May 2017. Over 200,000 Windows XP worldwide users fall victim to one of the most notorious widespread ransomware attacks: WannaCry. The users were an easy target because three years prior, Microsoft ended support for Windows XP, meaning that it no longer received maintenance and security patching. While WannaCry wasn’t the only exploit that targeted the now-exposed Windows XP vulnerabilities, it was certainly the most widespread and devastating.
Fast-forward to today. Microsoft Windows 7 is rapidly approaching its end of support on Jan. 14, 2020. In 2016, Microsoft Chief Marketing Officer Chris Capossela warned about the risks of using Windows 7 due to the software’s age and increasing compatibility concerns with everything from printers to line-of-business applications. In 2017, Microsoft issued warnings that Windows 7 is dangerously insecure.
New vulnerabilities are discovered throughout the lifecycle of any software. It’s the reason your PC’s operating system and applications regularly receive updates. The End of support date means as of Jan. 14, 2020, Microsoft will no longer work to detect vulnerabilities or provide security patches for the operating system.
This is an unacceptable risk for any business. There are additional implications for those mandated to stay compliant with specific government regulations. For instance, after the end of support date, healthcare organizations running Windows 7 on networks containing patient data may be out of compliance with the Health Insurance Portability and Accountability Act of 1996 (HIPAA).
Likewise, those businesses who are subject to Payment Card Industry Data Security Standard (PCI DSS) regulations must ensure that both the operating systems and applications used in the cardholder data environment receive security updates.
If you’re running Windows 7, we recommend planning to migrate to Windows 10 as soon as possible. As we’ve helped our clients move to Windows 10, these are the steps we’ve taken and recommend you follow:
1. Talk to your applications vendors now.
Before moving to a new operating system, you’ll need to confirm that every application currently running on Windows 7 is compatible with your new operating system. This step applies to your entire application stack, though it is most critical for niche and complex line-of-business applications. There are a few vendors who are slow to support newer operating systems, so this step is imperative.
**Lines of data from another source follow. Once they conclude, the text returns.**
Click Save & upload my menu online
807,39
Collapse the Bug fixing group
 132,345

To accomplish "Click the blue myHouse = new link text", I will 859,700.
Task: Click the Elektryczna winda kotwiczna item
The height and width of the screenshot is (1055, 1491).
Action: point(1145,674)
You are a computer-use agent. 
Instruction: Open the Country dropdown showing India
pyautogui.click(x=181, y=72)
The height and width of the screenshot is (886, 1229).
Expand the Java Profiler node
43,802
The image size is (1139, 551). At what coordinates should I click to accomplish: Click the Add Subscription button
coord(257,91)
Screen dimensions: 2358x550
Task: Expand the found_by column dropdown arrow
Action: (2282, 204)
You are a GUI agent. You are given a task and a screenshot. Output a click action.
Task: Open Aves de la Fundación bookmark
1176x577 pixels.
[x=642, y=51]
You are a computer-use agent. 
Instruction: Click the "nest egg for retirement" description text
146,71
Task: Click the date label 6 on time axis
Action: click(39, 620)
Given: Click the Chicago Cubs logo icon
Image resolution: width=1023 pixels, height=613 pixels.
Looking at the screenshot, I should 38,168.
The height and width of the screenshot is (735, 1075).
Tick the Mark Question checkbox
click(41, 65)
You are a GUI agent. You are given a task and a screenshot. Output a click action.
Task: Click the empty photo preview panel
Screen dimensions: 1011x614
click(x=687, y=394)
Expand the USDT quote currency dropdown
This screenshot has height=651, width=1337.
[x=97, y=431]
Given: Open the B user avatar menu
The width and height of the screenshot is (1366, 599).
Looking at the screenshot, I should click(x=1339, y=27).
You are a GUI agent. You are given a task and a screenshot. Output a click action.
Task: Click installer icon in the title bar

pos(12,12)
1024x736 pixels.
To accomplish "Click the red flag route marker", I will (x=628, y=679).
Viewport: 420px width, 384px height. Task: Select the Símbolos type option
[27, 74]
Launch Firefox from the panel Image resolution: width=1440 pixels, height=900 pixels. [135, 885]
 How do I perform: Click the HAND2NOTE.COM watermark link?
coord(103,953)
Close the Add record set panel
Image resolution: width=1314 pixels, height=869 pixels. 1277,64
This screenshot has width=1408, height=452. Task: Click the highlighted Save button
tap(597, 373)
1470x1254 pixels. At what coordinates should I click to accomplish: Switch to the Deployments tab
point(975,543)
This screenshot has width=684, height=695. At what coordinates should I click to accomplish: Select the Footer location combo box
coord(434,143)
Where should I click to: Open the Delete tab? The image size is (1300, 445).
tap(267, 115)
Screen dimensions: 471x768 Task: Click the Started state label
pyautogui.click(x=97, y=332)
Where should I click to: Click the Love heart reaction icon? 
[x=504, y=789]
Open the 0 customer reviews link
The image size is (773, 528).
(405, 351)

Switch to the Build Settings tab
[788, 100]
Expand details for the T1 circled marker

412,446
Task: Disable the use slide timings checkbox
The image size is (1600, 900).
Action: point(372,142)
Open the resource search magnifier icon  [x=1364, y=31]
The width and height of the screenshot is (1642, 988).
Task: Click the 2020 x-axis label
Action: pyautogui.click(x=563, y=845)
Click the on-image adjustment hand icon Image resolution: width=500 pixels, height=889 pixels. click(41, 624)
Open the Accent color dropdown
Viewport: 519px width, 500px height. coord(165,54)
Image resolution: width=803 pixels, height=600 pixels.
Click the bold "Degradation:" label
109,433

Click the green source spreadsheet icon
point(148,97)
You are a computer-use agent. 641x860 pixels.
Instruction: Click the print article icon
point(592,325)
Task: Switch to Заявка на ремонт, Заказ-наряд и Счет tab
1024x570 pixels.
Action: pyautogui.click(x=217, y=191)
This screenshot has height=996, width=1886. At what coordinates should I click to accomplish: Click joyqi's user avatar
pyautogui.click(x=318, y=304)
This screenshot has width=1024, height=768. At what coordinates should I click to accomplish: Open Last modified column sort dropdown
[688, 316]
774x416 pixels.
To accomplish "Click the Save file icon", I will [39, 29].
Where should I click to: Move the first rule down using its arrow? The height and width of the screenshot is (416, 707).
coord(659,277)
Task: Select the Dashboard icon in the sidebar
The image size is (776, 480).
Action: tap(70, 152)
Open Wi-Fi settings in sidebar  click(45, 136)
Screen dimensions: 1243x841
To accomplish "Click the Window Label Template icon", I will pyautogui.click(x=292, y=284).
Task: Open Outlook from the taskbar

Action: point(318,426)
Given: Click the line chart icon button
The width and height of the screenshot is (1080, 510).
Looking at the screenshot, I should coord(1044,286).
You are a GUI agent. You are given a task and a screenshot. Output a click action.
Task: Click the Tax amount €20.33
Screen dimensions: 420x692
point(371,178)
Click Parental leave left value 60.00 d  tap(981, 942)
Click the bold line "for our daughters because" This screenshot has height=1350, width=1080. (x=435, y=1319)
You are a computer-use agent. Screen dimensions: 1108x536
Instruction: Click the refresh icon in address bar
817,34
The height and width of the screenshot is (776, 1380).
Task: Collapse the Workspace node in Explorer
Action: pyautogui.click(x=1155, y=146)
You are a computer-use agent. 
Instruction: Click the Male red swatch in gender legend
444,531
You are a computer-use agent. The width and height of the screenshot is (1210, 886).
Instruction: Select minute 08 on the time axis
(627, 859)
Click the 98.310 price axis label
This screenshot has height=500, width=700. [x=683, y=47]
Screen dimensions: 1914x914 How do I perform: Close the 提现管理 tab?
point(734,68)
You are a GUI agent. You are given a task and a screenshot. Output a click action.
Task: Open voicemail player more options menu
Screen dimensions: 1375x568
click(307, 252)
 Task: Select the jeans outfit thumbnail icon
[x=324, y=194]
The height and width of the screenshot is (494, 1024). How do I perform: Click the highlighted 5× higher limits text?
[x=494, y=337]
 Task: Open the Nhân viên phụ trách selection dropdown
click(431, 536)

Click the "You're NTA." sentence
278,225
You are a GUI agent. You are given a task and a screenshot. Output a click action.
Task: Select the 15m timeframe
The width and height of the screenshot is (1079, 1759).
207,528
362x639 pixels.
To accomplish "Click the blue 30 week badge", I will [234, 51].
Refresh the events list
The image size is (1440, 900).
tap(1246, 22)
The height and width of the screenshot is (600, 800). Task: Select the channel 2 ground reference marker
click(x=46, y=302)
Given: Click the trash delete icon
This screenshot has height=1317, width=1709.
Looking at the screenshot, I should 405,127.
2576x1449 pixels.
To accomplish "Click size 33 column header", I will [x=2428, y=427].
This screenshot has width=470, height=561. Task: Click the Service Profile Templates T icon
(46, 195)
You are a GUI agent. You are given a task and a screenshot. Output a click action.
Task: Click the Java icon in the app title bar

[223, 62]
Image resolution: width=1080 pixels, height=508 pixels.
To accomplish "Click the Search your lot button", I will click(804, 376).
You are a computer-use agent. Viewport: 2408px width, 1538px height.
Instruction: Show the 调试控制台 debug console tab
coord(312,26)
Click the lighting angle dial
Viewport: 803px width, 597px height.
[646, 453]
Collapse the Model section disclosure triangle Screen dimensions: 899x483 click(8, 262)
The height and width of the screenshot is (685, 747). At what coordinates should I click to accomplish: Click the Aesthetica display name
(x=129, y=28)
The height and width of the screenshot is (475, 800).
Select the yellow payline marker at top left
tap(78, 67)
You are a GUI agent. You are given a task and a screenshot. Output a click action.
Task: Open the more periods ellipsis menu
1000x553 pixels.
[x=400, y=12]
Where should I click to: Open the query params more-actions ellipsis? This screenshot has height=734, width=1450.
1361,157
2. Budget for new hardware.
Yes, hardware. Laptops and desktops running on Windows 7 are likely beyond their healthy expected life-span and will not have the processing capacity to run Windows 10 efficiently. Depending on how many computers you have, it could be costly to replace them all at once. If you have not started budgeting and planning for this, start now. Work with a managed services provider like Micro Visions, Inc. to make sure you have someone helping you prioritize your rollout strategy and take advantage of the discounts and bundle pricing an MSP can access, versus purchasing off a shelf.
3. Work with a trusted IT provider.
Moving from Windows 7 to Windows 10 is not a “plug-and-play” scenario. A trustworthy managed IT provider will create a seamless transition from Windows 7 for your business. A qualified managed IT provider will manage your data migration and application configuration to minimize the disruption to your staff. Instead of spending a whole day trying to set up their new laptops to print, receive emails, find files and navigate your complex corporate network, your employees will clock only about 20 minutes of downtime.
A managed IT provider like Micro Visions, Inc. can also help coordinate your applications vendors and create a rollout strategy that meets your budget.
If you’re still not convinced, there’s plenty of information online that outlines the benefits of making the upgrade.